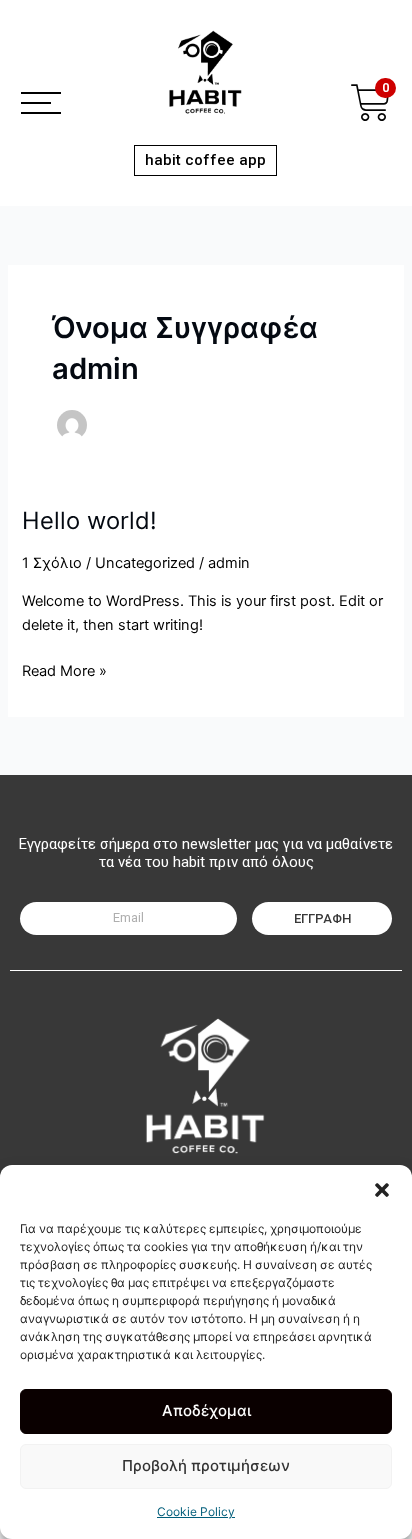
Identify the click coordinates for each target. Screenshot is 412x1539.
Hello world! (89, 520)
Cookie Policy (196, 1511)
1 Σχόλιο (52, 563)
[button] (382, 1190)
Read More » (64, 669)
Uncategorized (145, 563)
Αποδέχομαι (206, 1410)
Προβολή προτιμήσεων (206, 1465)
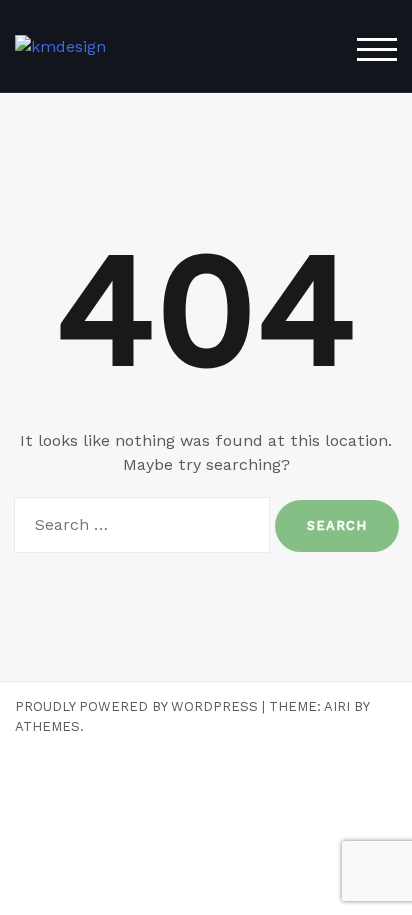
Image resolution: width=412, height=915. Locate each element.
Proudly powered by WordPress (136, 706)
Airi (337, 706)
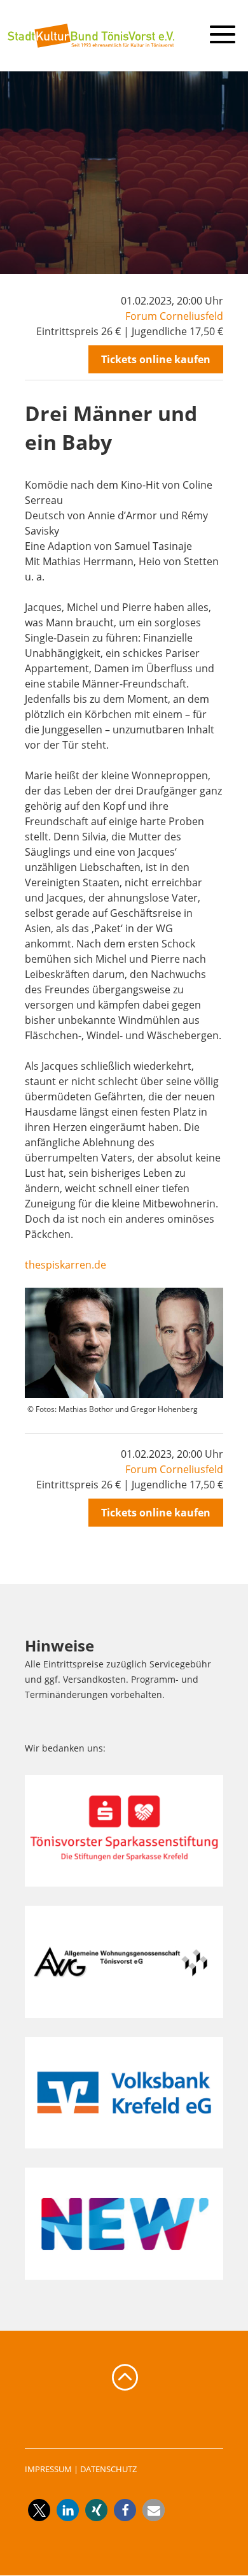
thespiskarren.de (65, 1265)
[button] (39, 2510)
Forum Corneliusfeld (174, 316)
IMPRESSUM (48, 2469)
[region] (124, 172)
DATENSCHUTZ (108, 2469)
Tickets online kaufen (155, 359)
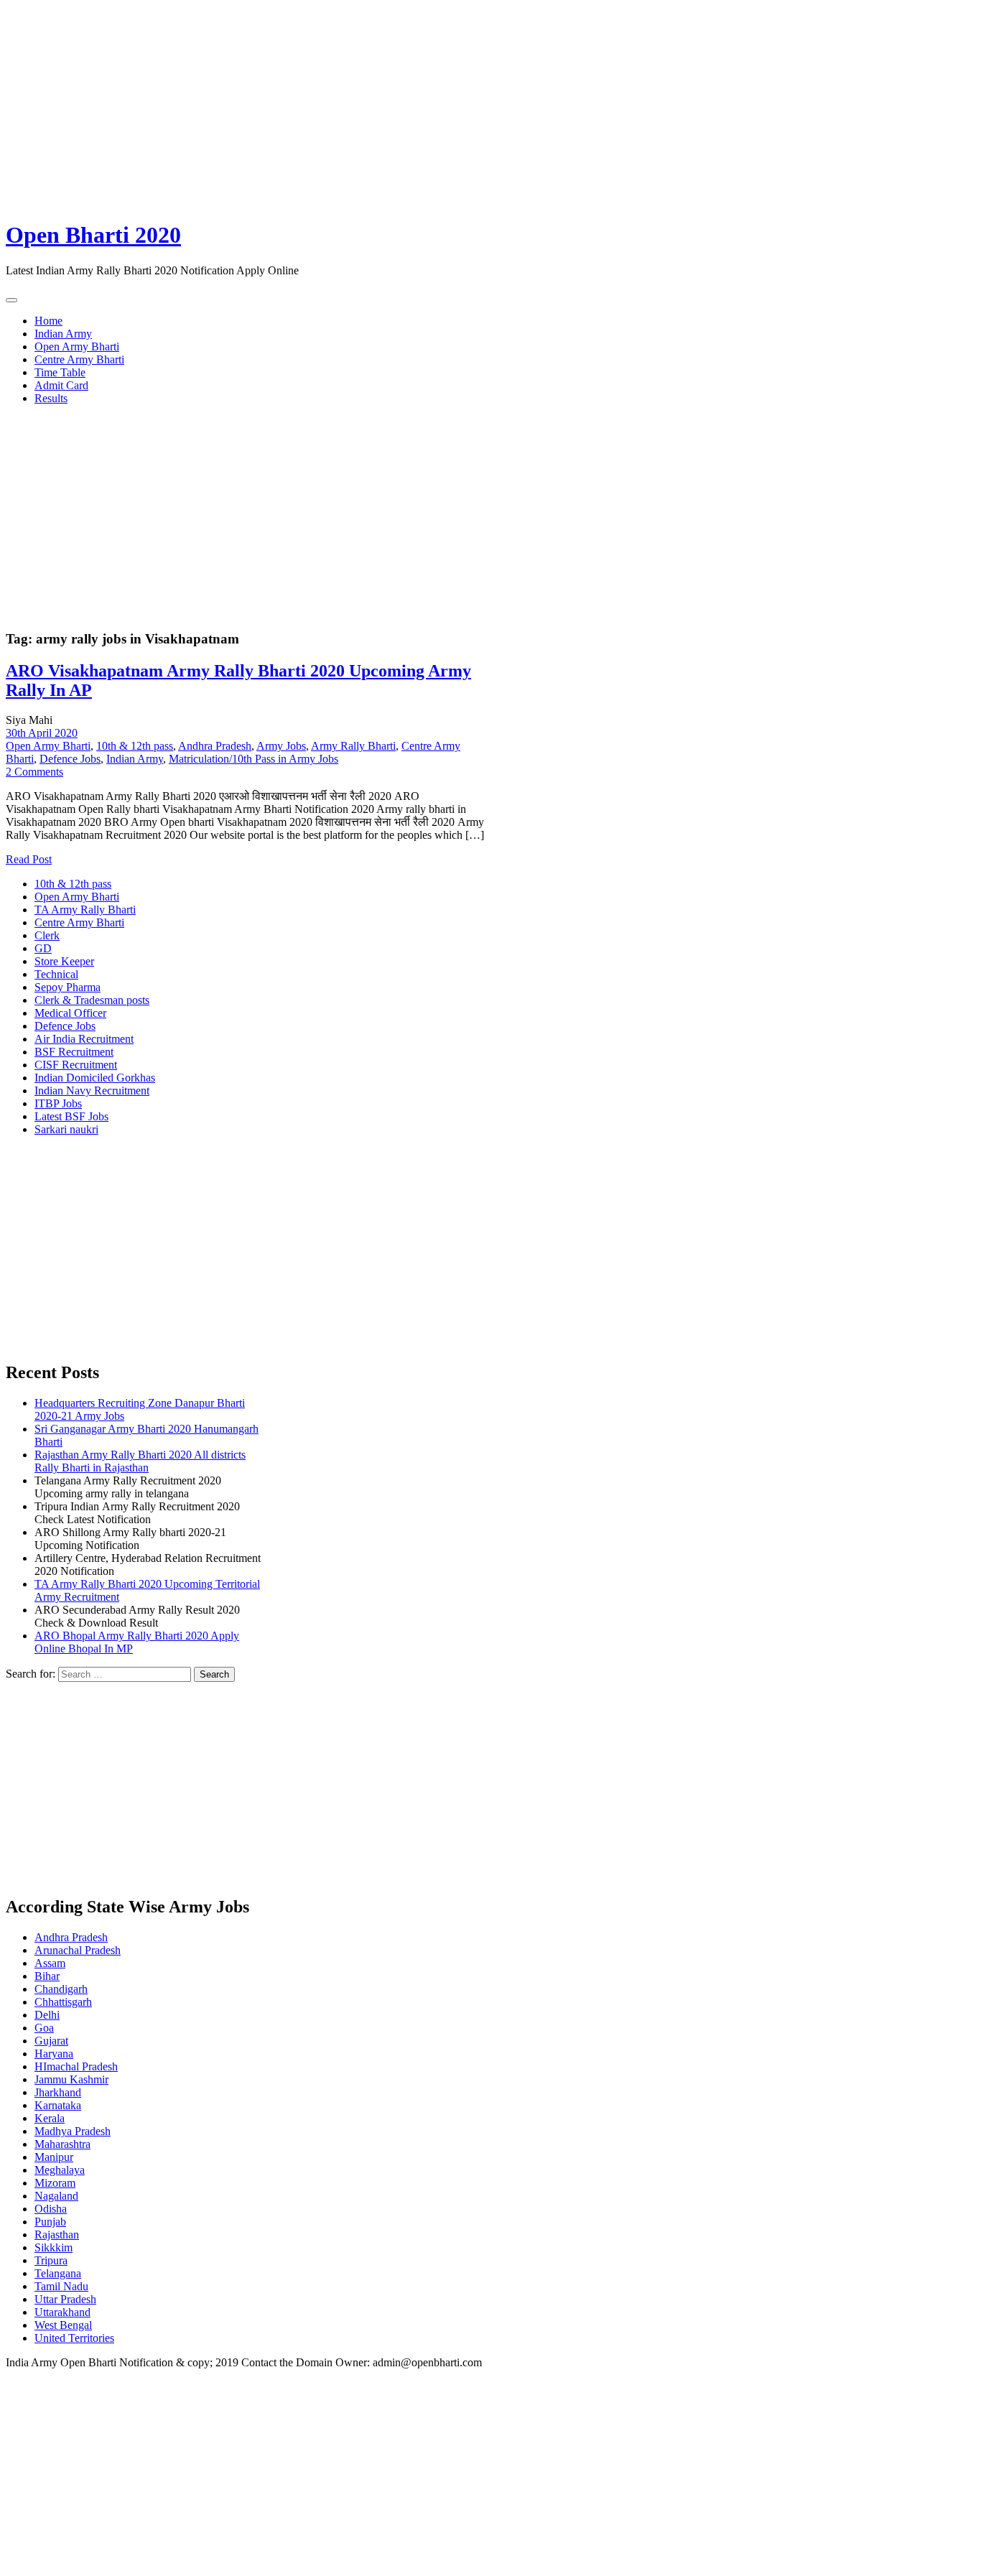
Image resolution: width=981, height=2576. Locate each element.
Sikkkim (53, 2247)
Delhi (47, 2015)
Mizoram (54, 2183)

- [ASSIGNMENT] Please retype, exactly and only, the lines from the one holding "[region] (124, 172)" to the end of the entries, both ends included, without any pictures.

- [WRITTEN SOLUTION]
[region] (124, 172)
DATENSCHUTZ (108, 2469)
Tickets online kaufen (155, 359)
Image resolution: width=981, height=2576. Locate each element.
Sikkkim (53, 2247)
Delhi (47, 2015)
Mizoram (54, 2183)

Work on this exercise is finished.